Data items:
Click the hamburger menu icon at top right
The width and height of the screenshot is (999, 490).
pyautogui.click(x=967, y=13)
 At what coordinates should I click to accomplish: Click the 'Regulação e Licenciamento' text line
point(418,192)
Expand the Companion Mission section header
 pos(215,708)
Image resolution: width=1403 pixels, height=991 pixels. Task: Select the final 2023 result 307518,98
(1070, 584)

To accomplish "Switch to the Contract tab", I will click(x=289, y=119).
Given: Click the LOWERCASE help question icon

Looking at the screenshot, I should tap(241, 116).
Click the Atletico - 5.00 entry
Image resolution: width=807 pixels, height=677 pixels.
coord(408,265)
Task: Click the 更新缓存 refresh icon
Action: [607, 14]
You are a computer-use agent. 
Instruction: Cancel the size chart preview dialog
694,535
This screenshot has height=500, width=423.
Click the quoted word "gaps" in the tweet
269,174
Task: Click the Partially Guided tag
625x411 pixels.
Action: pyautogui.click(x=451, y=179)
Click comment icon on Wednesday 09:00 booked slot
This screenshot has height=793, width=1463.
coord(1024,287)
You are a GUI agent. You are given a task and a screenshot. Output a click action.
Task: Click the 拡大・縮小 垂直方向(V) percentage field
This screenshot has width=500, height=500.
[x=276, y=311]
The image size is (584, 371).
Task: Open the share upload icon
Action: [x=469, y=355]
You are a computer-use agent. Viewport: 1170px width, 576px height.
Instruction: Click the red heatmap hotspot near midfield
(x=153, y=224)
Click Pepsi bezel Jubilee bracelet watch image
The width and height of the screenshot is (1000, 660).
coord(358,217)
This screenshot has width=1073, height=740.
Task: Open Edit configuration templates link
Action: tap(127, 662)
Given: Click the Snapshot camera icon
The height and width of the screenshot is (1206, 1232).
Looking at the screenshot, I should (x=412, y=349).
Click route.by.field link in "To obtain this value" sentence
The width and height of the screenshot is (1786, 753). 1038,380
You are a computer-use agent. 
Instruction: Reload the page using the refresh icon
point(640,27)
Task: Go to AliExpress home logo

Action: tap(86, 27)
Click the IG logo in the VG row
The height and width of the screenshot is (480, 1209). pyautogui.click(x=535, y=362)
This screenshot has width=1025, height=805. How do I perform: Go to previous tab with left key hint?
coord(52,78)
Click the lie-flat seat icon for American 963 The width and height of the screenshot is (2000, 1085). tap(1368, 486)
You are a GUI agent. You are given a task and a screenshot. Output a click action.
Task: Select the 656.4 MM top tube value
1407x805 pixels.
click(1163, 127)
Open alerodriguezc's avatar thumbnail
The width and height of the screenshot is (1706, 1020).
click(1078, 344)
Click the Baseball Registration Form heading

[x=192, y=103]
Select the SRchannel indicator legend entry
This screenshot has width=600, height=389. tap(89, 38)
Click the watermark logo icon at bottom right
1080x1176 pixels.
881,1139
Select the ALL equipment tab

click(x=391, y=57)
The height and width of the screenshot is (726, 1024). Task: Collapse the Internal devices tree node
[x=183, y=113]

# TASK OBJECTIVE
A faithful, word-for-word copy of the data is the expected answer.

# REPLY TO THE EXERCISE
Click the hamburger menu icon at top right
The width and height of the screenshot is (999, 490).
pyautogui.click(x=967, y=13)
 At what coordinates should I click to accomplish: Click the 'Regulação e Licenciamento' text line
point(418,192)
Expand the Companion Mission section header
 pos(215,708)
Image resolution: width=1403 pixels, height=991 pixels. Task: Select the final 2023 result 307518,98
(1070, 584)

To accomplish "Switch to the Contract tab", I will click(x=289, y=119).
Given: Click the LOWERCASE help question icon

Looking at the screenshot, I should tap(241, 116).
Click the Atletico - 5.00 entry
Image resolution: width=807 pixels, height=677 pixels.
coord(408,265)
Task: Click the 更新缓存 refresh icon
Action: [607, 14]
You are a computer-use agent. 
Instruction: Cancel the size chart preview dialog
694,535
This screenshot has height=500, width=423.
Click the quoted word "gaps" in the tweet
269,174
Task: Click the Partially Guided tag
625x411 pixels.
Action: pyautogui.click(x=451, y=179)
Click comment icon on Wednesday 09:00 booked slot
This screenshot has height=793, width=1463.
coord(1024,287)
You are a GUI agent. You are given a task and a screenshot. Output a click action.
Task: Click the 拡大・縮小 垂直方向(V) percentage field
This screenshot has width=500, height=500.
[x=276, y=311]
The image size is (584, 371).
Task: Open the share upload icon
Action: [x=469, y=355]
You are a computer-use agent. Viewport: 1170px width, 576px height.
Instruction: Click the red heatmap hotspot near midfield
(x=153, y=224)
Click Pepsi bezel Jubilee bracelet watch image
The width and height of the screenshot is (1000, 660).
coord(358,217)
This screenshot has width=1073, height=740.
Task: Open Edit configuration templates link
Action: tap(127, 662)
Given: Click the Snapshot camera icon
The height and width of the screenshot is (1206, 1232).
Looking at the screenshot, I should (x=412, y=349).
Click route.by.field link in "To obtain this value" sentence
The width and height of the screenshot is (1786, 753). 1038,380
You are a computer-use agent. 
Instruction: Reload the page using the refresh icon
point(640,27)
Task: Go to AliExpress home logo

Action: tap(86, 27)
Click the IG logo in the VG row
The height and width of the screenshot is (480, 1209). pyautogui.click(x=535, y=362)
This screenshot has width=1025, height=805. How do I perform: Go to previous tab with left key hint?
coord(52,78)
Click the lie-flat seat icon for American 963 The width and height of the screenshot is (2000, 1085). tap(1368, 486)
You are a GUI agent. You are given a task and a screenshot. Output a click action.
Task: Select the 656.4 MM top tube value
1407x805 pixels.
click(1163, 127)
Open alerodriguezc's avatar thumbnail
The width and height of the screenshot is (1706, 1020).
click(1078, 344)
Click the Baseball Registration Form heading

[x=192, y=103]
Select the SRchannel indicator legend entry
This screenshot has width=600, height=389. tap(89, 38)
Click the watermark logo icon at bottom right
1080x1176 pixels.
881,1139
Select the ALL equipment tab

click(x=391, y=57)
The height and width of the screenshot is (726, 1024). Task: Collapse the Internal devices tree node
[x=183, y=113]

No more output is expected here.